What to produce ▸
Write out every line below that contains "agent".

Provided data ▸
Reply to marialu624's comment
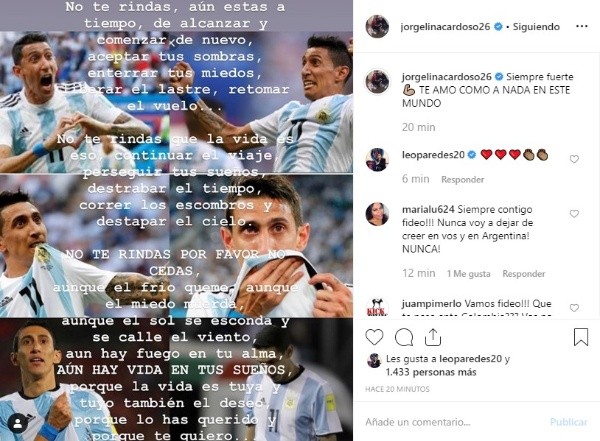 (x=524, y=274)
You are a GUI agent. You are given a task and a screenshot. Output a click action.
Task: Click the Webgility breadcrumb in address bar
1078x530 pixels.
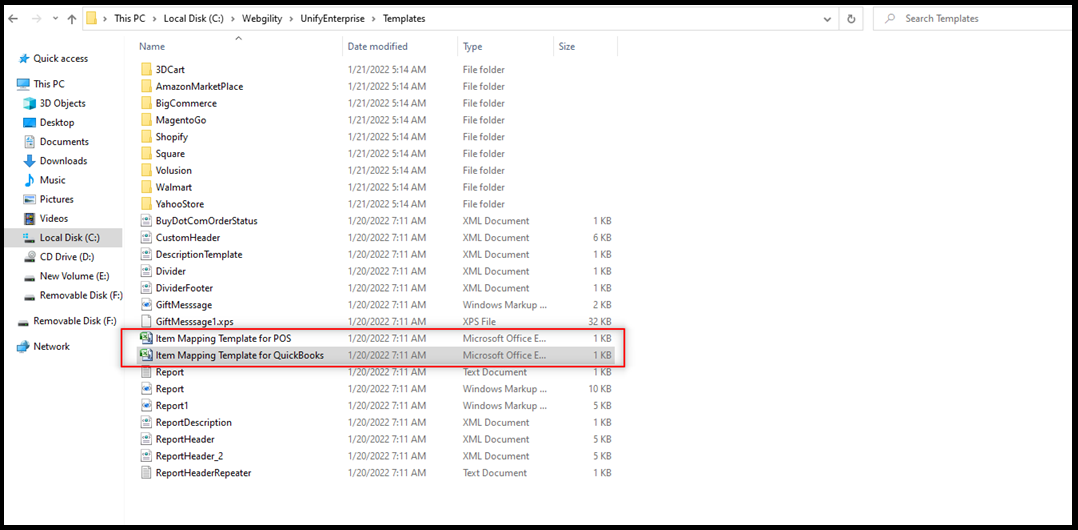261,18
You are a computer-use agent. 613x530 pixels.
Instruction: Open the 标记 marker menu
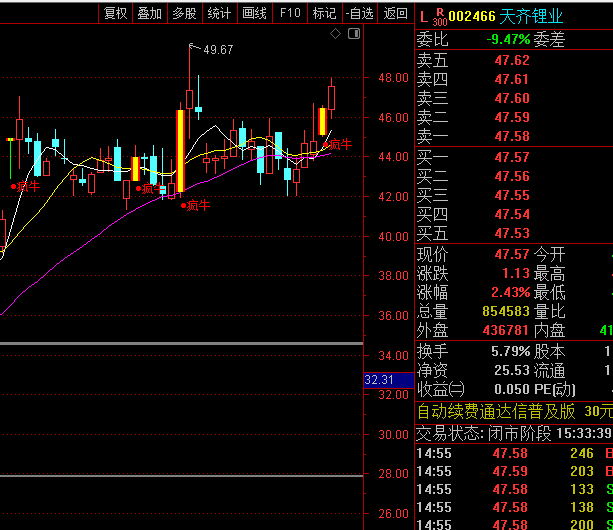point(323,13)
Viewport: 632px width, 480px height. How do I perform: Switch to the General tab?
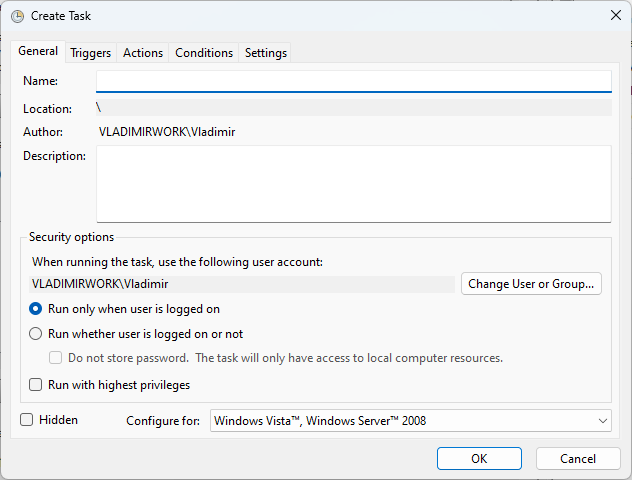point(38,52)
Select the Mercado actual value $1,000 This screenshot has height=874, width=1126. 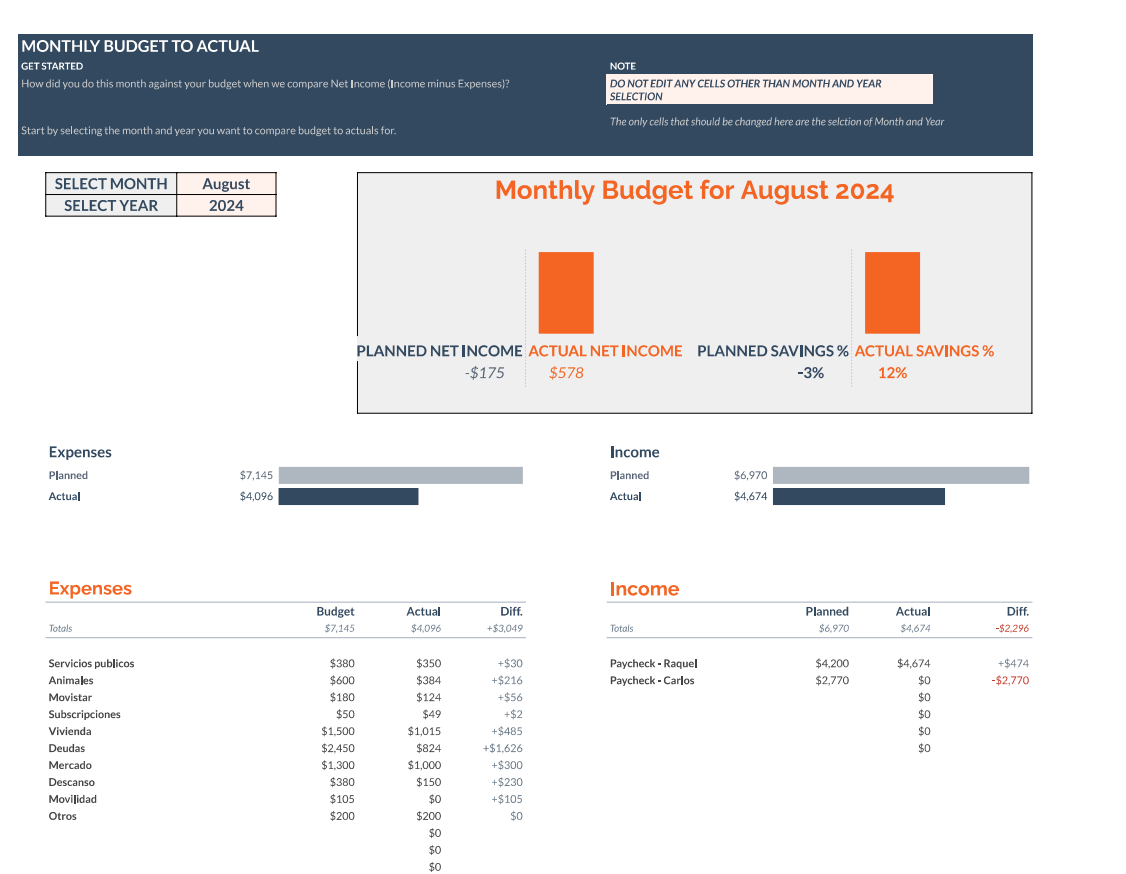tap(424, 766)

Reply ▸
You are a GUI agent. You are given a task and a screenshot. Output a click action.
You are a computer-use agent. 613x530 pixels.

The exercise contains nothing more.